Always use $__rate_interval in Grafana panels instead of a hardcoded window like [5m]. Grafana sets this variable to at least four times the scrape interval, ensuring rate() always has enough data points regardless of how the user zooms the time range. Hardcoded windows produce gaps when zooming out past the window size.

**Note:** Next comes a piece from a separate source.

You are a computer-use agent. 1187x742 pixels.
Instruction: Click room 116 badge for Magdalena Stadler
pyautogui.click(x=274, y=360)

Step 5: Alertmanager Routing and Runbooks

The alert fires from Prometheus — Alertmanager decides who gets paged and when. Use inhibition rules to suppress warning pages when a page-severity alert is already active on the same job, so on-call engineers receive one actionable notification rather than a storm.

# alertmanager.yml
global:
  resolve_timeout: 5m
  slack_api_url: https://hooks.slack.com/services/T.../B.../xxx

route:
  receiver: default-receiver
  group_by: [alertname, job]
  group_wait:      30s
  group_interval:  5m
  repeat_interval: 4h
  routes:
    - match:
        severity: page
        team: backend
      receiver: backend-pagerduty
    - match:
        severity: warning
      receiver: backend-slack

receivers:
  - name: default-receiver
    slack_configs:
      - channel: "#alerts-dev"
        title: '{{ .GroupLabels.alertname }}'
        text:  '{{ range .Alerts }}{{ .Annotations.summary }}{{ end }}'

  - name: backend-pagerduty
    pagerduty_configs:
      - routing_key: "YOUR_PAGERDUTY_KEY"
        description: '{{ .GroupLabels.alertname }}: {{ .CommonAnnotations.summary }}'

  - name: backend-slack
    slack_configs:
      - channel: "#alerts-warning"
        text: '{{ range .Alerts }}{{ .Annotations.summary }}\nRunbook: {{ .Annotations.runbook_url }}{{ end }}'

inhibit_rules:
  - source_match:
      severity: page
    target_match:
      severity: warning
    equal: [alertname, job]

Validating the Full Stack

Before declaring the observability stack production-ready, verify each layer end-to-end. Use promtool check rules in CI to catch PromQL syntax errors before they reach production. Confirm Alertmanager routing with amtool config routes test — do not discover misconfigured routes during an incident.

The most common production failure mode is silent data loss. A scrape timeout, a full TSDB disk, or a broken relabelling rule will stop metrics flowing — and your alerts will simply stop firing (not fire on the absence of data). Implement a dead-man's switch: a Watchdog alert that fires continuously and whose absence in Alertmanager triggers a page. This pattern catches entire monitoring pipeline failures that target-level alerting cannot.

Run a chaos test: kill the upstream database connection and confirm the error ratio alert fires within five minutes, Alertmanager routes to PagerDuty, the Grafana dashboard shows the error rate spike with the alert annotation overlaid on the time axis, and the alert auto-resolves cleanly when the database recovers. If all four conditions pass, your observability stack is production-grade.